▶ WORK REQUEST:
From the data below, retype exactly the lines starting with the one that contains "Virksomheder (850, 1952)" and ending with the one that contains "Produkter (604, 48)", both included.

========

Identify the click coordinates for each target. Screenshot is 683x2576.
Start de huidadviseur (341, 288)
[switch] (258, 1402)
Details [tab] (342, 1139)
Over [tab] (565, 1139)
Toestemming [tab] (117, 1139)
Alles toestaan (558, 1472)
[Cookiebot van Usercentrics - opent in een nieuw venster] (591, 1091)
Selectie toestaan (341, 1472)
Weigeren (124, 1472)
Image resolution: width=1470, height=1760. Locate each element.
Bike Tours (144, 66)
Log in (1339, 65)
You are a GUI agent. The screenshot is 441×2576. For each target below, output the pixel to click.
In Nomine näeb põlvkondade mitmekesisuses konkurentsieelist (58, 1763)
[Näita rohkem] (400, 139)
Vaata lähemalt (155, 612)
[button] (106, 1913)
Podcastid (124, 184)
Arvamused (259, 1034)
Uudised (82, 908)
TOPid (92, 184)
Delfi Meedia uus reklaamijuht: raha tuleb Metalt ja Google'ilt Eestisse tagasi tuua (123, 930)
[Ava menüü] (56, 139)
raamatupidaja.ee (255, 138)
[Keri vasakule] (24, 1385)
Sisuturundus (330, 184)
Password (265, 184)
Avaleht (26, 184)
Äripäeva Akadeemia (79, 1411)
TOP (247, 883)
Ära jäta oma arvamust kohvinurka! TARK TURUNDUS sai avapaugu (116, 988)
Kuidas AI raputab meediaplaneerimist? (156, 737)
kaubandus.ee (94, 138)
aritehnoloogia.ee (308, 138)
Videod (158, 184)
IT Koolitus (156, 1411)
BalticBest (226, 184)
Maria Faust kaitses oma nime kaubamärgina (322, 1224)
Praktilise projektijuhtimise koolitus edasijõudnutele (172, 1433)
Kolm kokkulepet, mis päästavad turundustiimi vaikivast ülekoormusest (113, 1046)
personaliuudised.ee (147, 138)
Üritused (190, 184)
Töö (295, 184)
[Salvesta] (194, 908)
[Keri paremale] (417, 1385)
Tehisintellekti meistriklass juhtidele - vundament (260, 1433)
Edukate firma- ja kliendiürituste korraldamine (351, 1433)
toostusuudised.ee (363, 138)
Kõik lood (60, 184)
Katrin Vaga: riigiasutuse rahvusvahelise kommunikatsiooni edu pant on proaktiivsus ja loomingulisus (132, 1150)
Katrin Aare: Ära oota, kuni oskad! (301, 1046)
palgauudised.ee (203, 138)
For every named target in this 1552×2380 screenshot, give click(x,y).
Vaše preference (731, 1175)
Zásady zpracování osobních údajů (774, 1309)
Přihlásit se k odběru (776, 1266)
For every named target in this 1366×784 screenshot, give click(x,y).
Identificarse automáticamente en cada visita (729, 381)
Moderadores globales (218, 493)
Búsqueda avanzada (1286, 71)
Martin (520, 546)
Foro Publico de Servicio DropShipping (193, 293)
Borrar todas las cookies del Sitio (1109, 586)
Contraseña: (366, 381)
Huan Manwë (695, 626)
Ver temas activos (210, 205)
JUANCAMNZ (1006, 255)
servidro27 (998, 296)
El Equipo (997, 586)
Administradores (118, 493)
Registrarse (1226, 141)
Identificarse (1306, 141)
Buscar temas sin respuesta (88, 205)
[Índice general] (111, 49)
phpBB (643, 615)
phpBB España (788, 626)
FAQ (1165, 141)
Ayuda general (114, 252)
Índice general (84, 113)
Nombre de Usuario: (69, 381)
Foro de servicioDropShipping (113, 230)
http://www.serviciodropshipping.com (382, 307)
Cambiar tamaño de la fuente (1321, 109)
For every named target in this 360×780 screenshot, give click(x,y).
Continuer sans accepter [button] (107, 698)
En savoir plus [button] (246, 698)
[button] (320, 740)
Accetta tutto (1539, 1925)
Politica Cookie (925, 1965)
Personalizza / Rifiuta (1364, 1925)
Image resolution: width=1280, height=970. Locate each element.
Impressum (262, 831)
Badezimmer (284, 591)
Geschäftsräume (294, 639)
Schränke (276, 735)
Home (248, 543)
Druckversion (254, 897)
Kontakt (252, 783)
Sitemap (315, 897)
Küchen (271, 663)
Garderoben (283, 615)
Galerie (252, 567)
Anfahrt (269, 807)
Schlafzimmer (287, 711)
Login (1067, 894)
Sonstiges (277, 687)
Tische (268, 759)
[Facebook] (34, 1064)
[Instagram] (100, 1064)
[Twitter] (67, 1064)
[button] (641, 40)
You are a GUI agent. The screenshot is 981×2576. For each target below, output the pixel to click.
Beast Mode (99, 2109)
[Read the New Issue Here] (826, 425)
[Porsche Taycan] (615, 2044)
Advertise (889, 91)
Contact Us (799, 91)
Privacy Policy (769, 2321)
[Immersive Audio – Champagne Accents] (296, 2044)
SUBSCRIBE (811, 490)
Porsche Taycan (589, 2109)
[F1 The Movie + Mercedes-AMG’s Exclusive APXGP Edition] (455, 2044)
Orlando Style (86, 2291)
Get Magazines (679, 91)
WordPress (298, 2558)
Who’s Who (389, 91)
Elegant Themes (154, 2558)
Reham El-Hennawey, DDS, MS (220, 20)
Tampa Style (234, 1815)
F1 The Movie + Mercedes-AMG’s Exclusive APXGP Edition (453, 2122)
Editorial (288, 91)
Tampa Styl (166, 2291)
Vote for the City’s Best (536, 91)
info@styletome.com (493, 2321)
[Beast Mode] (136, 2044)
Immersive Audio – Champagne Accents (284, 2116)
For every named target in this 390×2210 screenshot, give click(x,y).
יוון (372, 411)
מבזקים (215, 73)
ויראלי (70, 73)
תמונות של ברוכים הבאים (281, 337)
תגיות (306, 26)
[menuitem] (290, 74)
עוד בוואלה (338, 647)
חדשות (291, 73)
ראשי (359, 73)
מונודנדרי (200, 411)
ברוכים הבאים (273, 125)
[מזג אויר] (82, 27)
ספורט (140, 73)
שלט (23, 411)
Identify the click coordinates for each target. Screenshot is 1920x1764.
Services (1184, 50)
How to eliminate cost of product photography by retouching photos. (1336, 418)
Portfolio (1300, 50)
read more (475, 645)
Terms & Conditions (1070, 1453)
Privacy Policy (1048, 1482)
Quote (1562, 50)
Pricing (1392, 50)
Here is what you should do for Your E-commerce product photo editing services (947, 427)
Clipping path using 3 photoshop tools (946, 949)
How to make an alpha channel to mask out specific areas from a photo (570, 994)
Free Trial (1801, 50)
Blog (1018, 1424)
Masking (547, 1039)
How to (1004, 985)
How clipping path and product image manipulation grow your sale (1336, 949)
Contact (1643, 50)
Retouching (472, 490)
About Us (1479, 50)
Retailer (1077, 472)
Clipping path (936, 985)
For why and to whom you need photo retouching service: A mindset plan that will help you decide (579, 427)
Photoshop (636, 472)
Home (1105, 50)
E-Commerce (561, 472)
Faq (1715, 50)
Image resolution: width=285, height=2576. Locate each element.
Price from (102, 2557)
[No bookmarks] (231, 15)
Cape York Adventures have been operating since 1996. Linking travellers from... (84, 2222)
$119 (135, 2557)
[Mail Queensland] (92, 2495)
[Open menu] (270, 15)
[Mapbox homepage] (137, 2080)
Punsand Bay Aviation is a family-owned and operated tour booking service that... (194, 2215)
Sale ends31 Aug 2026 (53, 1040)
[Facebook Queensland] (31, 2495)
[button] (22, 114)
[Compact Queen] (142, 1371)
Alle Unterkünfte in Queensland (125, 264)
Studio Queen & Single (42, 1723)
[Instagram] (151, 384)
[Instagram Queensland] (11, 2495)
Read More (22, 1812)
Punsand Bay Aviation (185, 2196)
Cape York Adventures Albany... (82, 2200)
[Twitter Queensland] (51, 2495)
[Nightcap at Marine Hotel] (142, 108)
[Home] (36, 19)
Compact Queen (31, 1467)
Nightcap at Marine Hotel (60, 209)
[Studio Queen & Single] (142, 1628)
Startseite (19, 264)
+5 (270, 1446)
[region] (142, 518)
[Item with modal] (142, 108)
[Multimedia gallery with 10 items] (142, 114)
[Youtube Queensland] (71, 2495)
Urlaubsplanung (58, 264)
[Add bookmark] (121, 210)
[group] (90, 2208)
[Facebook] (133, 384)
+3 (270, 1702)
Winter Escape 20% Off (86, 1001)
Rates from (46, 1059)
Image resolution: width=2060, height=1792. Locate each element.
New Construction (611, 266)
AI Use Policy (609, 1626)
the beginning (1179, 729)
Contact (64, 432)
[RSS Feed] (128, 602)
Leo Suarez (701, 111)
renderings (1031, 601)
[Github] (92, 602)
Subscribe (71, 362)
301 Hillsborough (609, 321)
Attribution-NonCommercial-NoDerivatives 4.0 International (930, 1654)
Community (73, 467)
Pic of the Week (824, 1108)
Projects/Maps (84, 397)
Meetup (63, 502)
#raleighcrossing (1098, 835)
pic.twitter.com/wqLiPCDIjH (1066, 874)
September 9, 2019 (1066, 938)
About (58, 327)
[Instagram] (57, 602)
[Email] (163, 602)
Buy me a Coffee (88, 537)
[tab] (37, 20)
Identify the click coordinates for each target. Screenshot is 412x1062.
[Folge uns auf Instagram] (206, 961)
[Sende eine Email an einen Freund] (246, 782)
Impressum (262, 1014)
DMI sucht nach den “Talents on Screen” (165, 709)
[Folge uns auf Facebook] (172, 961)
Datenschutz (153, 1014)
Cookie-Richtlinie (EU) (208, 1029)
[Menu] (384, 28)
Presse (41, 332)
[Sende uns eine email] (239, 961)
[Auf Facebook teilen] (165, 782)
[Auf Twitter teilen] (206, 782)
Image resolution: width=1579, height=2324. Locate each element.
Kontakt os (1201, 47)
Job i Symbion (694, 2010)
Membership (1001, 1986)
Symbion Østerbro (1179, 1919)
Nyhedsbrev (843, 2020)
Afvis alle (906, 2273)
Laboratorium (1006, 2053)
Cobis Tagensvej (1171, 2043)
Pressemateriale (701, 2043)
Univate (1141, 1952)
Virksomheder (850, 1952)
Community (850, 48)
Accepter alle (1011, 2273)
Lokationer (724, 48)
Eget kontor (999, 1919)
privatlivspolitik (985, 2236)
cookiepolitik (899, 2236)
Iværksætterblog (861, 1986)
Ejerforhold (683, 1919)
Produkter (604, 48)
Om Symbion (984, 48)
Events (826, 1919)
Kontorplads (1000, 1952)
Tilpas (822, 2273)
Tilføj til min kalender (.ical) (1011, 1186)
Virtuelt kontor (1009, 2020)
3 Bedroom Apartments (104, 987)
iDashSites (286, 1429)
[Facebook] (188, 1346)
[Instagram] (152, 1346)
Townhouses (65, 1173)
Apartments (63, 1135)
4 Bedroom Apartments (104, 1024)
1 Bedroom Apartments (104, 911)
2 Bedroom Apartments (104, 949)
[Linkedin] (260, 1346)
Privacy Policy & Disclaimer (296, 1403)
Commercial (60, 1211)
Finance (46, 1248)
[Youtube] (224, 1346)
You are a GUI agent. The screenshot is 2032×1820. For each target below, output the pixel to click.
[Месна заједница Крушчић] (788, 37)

========

▶ ANSWER TO THIS PROBLEM:
Virksomheder (850, 1952)
Community (850, 48)
Accepter alle (1011, 2273)
Lokationer (724, 48)
Eget kontor (999, 1919)
privatlivspolitik (985, 2236)
cookiepolitik (899, 2236)
Iværksætterblog (861, 1986)
Ejerforhold (683, 1919)
Produkter (604, 48)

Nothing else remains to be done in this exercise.